Before the Pure Technologies acquisition (which isn’t in the books yet), they had about $2.2 billion in long-term debt… and that debt is costing them something in the neighborhood of 4% or so, perhaps a little more, so I’d guess their debt service is likely to stay well under $100 million a year (most of the debt has at least 4 years to run before the bonds will need to be refinanced), easily handled with EBITDA of well over $700 million.
Even if you allow for depreciation, which is large for Xylem and is a real expense, there’s still almost $500 million in EBIT — earnings before interest and taxes — enough to easily handle their ~20% effective tax rate and $100 million in interest payments and leave quite a bit left over to compound earnings, pay down debt, and make more smaller acquisitions.
And pay dividends, which Xylem has been doing for five or six years. They have raised the dividend for five years in a row… and will likely announce their next dividend increase when they release their fourth quarter earnings on February 1. The dividend increases have been pretty solid, never much less than a 10% increase in the payout and the year-ago increase was 16%, which could be a good sign for management optimism about growth prospects.
It’s not a high dividend, to be clear — the current yield is 1%. But for the long term investor, if you’re looking at a 10 year+ investment time horizon and thinking of this as a “future blue chip,” as Daltorio believes it to be, dividend growth is often substantially more important than current yield. At the current growth rate, it would still take roughly five years for the size of the dividend payment to double (and therefore provide a 2% effective yield in the future for folks who buy today), so it’s not all that juicy — but it could become meaningful over time, and there is, with what analysts forecast to be 14% earnings growth over the next five years, an easy pathway to growing the dividend by at least that much. The payout ratio is right around 40% right now (meaning that about 40% of earnings are paid out as dividends), which is generally considered to be a nice, sustainable rate for slow-growth companies (though Xylem appears to be moving beyond its “slow growth” past).
If there is a catalyst coming in April, as Daltorio hints, it would likely be the company issuing any new guidance or saying something optimistic (or pessimistic, of course — catalysts can go both ways) at their next Investor and Analyst Day, which would presumably be in early April (last year it was on April 4, I haven’t seen one announced for this year).

# Supplied data
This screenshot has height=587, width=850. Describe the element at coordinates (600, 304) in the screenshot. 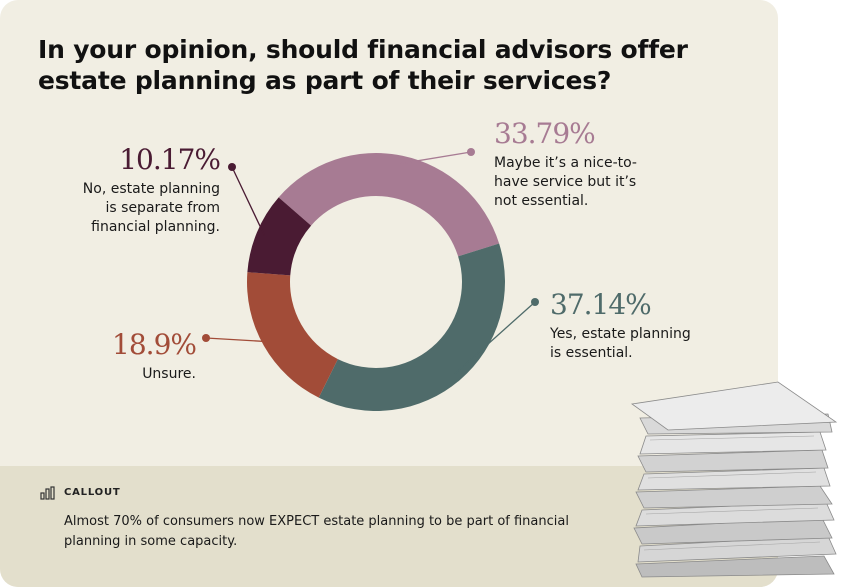

I see `slice-value-label: 37.14%` at that location.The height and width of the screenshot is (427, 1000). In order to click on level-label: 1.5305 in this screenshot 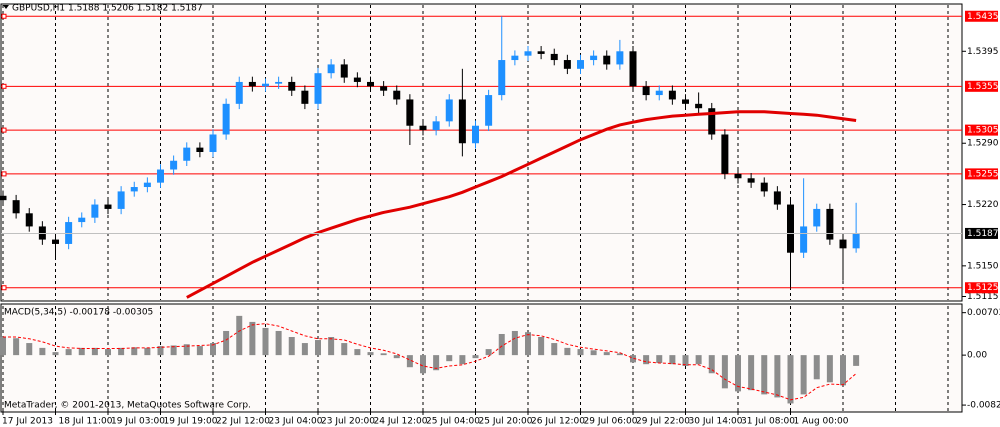, I will do `click(983, 131)`.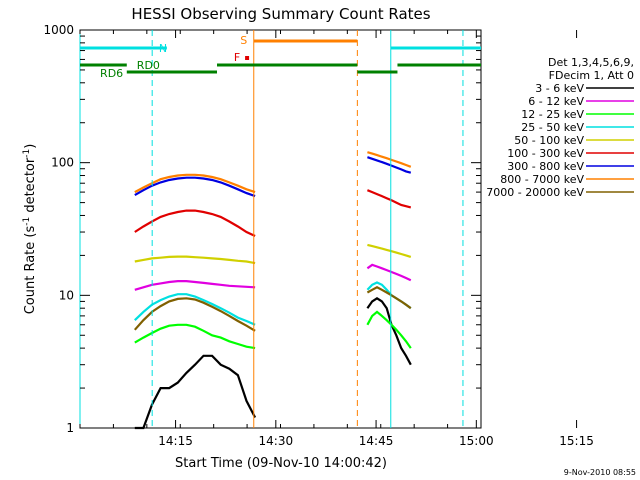  I want to click on legend-label: 300 - 800 keV, so click(546, 166).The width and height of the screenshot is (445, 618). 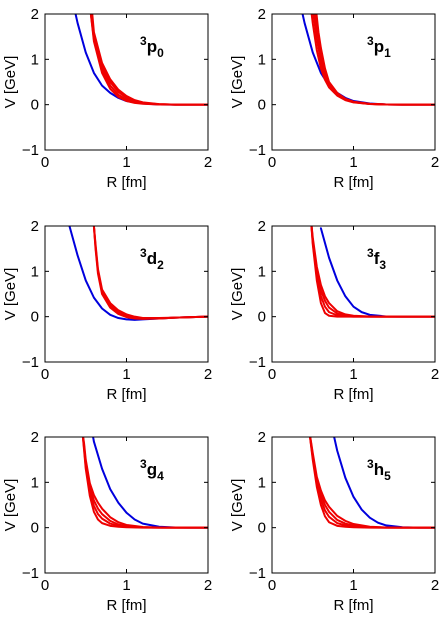 What do you see at coordinates (160, 265) in the screenshot?
I see `wave-j-sub: 2` at bounding box center [160, 265].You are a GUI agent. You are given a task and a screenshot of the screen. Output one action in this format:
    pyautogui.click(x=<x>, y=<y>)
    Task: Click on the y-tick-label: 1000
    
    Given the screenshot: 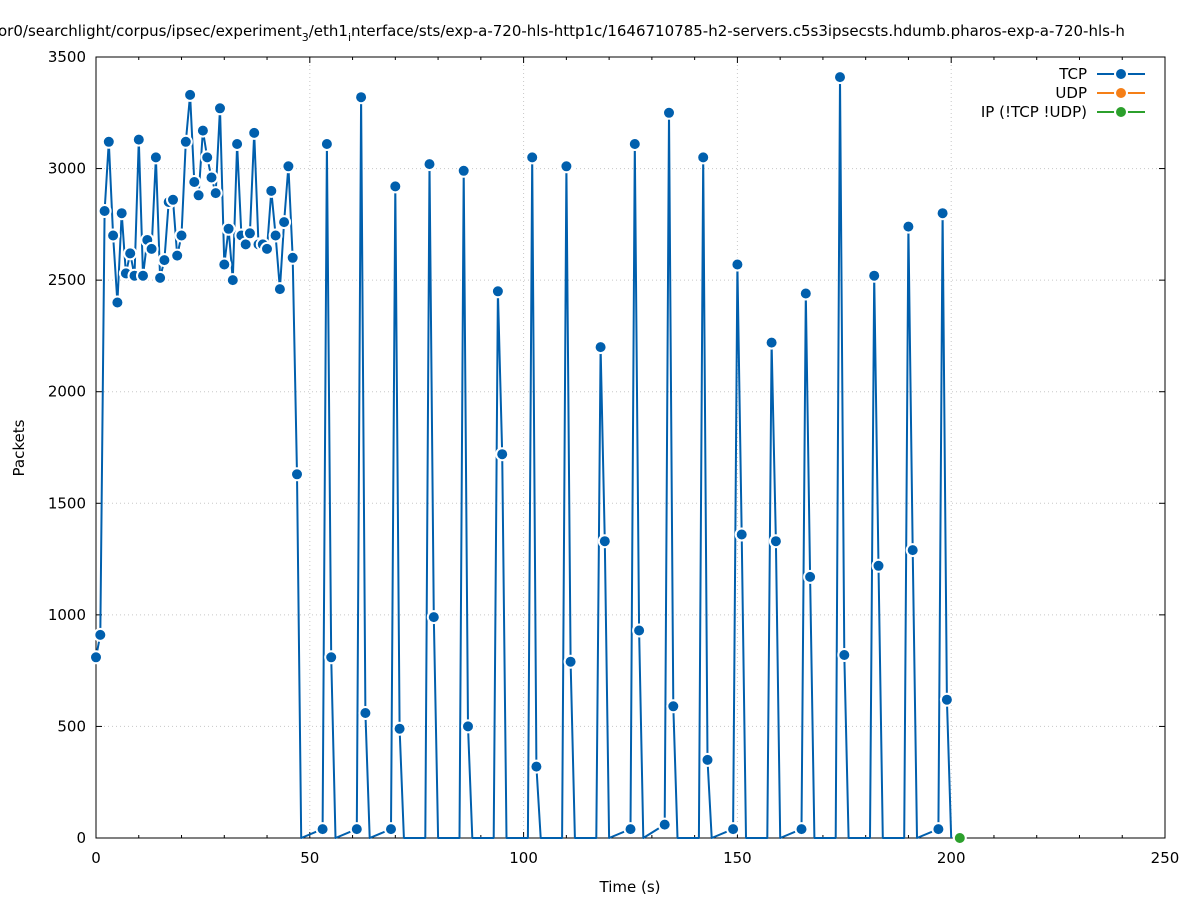 What is the action you would take?
    pyautogui.click(x=67, y=615)
    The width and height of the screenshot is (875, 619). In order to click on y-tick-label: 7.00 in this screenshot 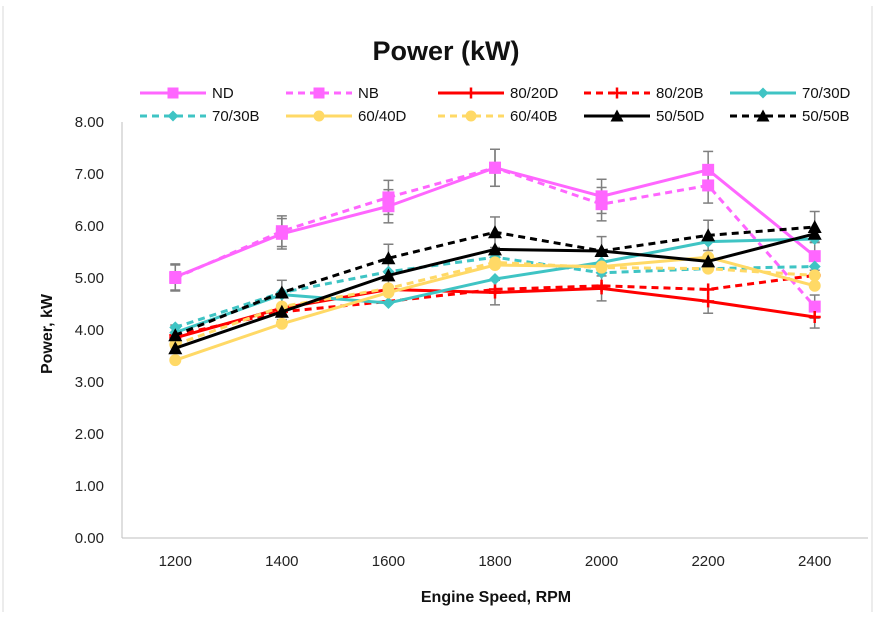, I will do `click(90, 174)`. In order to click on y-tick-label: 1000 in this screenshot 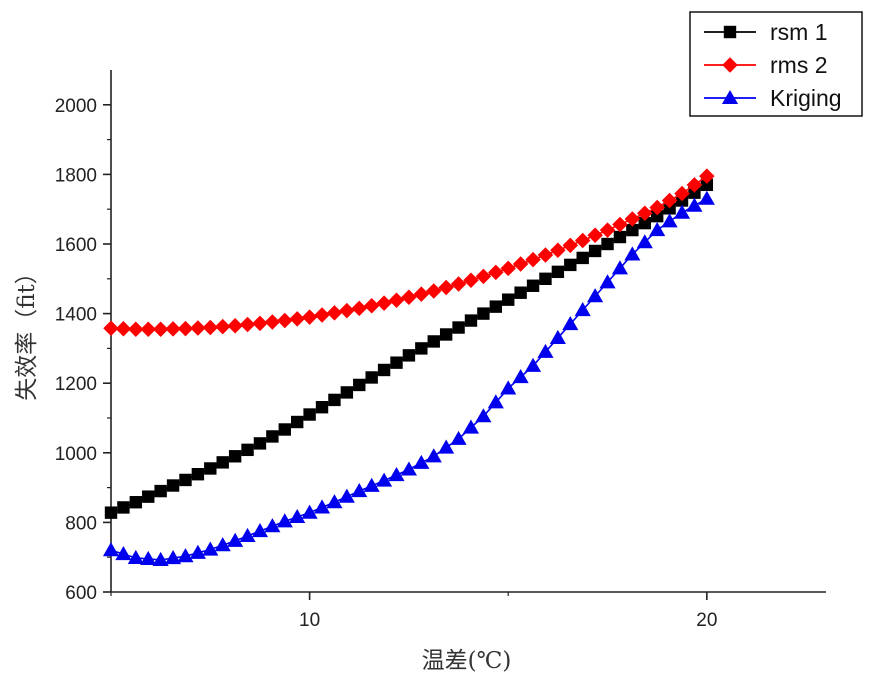, I will do `click(76, 454)`. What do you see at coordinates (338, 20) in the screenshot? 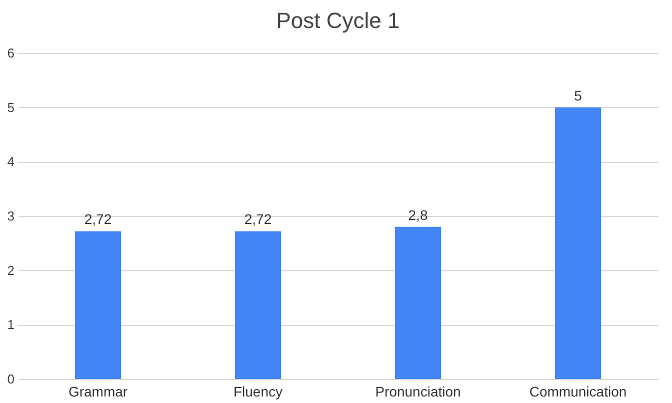
I see `chart-title: Post Cycle 1` at bounding box center [338, 20].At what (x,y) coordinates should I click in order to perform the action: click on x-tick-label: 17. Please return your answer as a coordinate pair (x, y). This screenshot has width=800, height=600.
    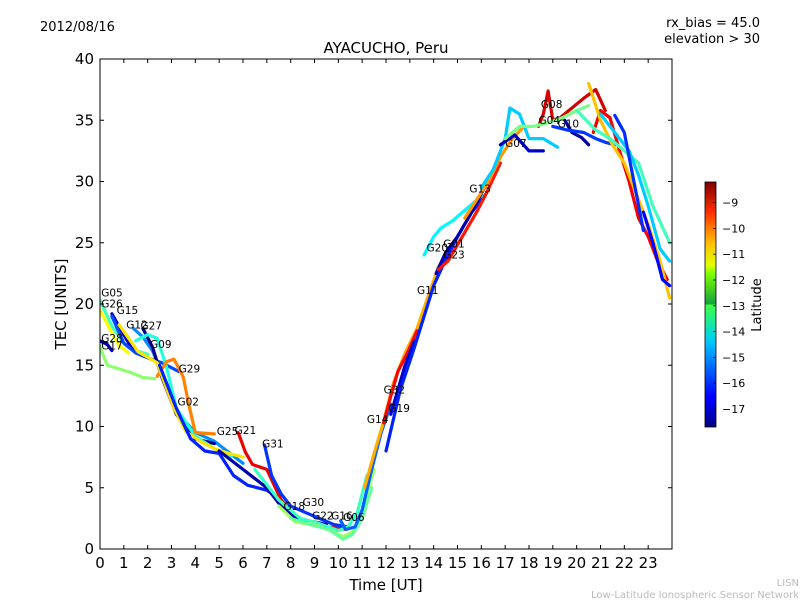
    Looking at the image, I should click on (506, 563).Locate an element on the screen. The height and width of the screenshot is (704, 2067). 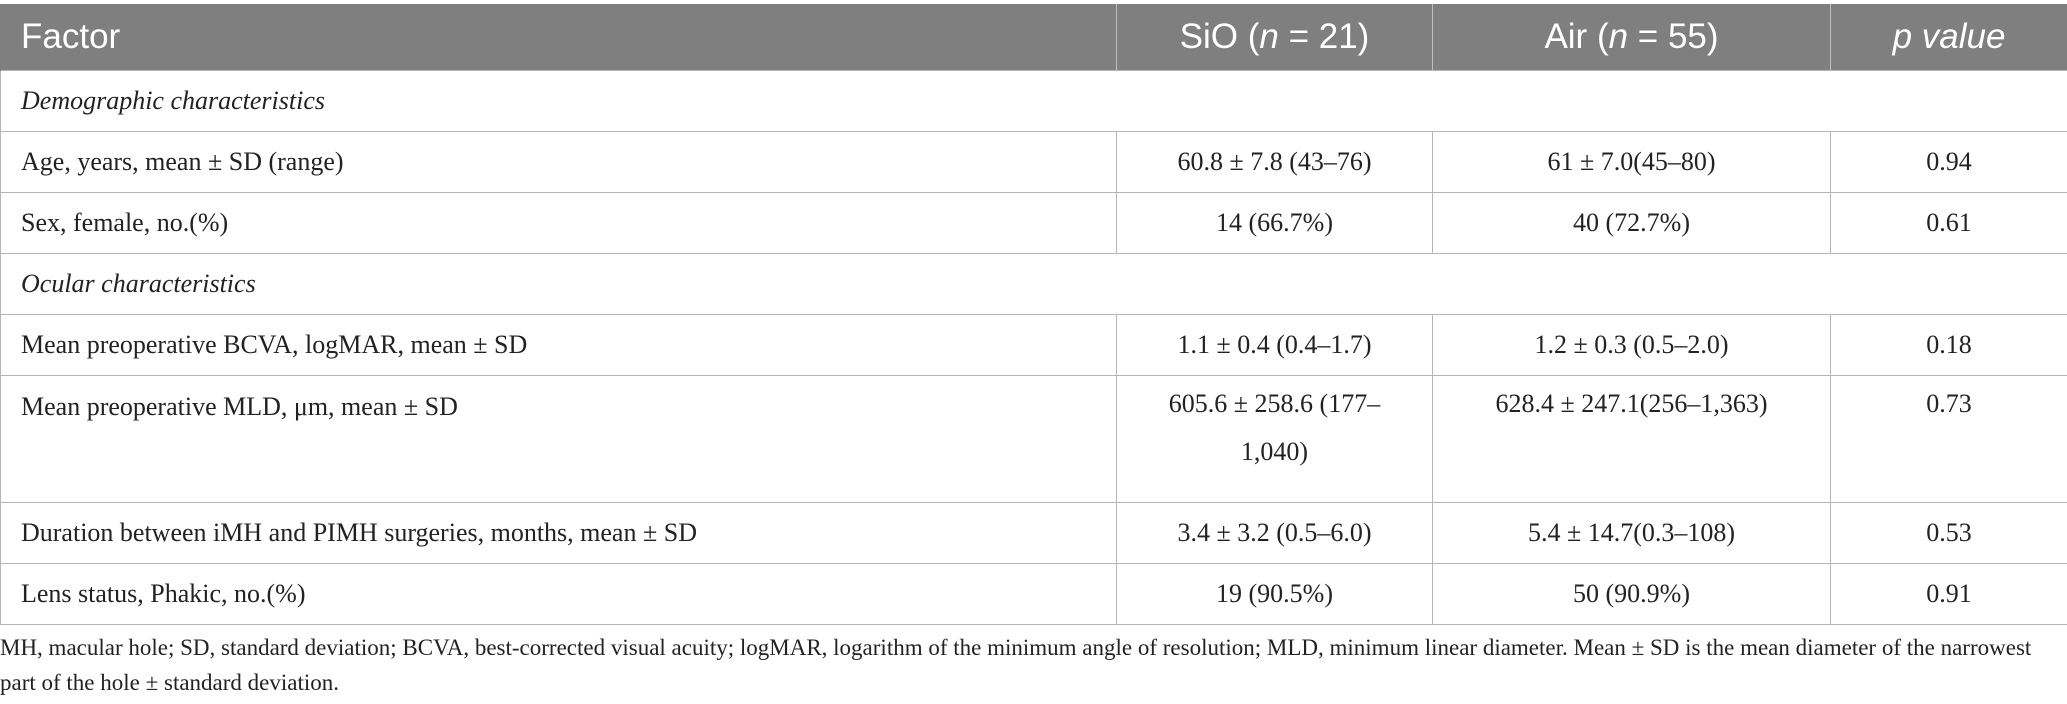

# Aim of the exercise
Decide whether each statement agrees with the passage on Xylem's finances: (a) Xylem's current dividend yield is 1%. (b) Xylem's dividend increase a year ago was 10%. (c) Xylem pays out about 40% of its earnings as dividends. Answer yes or no for each and quote the words of the passage that decide it. The records have no connection to the passage on Xylem's finances.

# Solution to this exercise
(a) Yes: "the current yield is 1%"
(b) No: "the year-ago increase was 16%"
(c) Yes: "The payout ratio is right around 40% right now (meaning that about 40% of earnings are paid out as dividends)"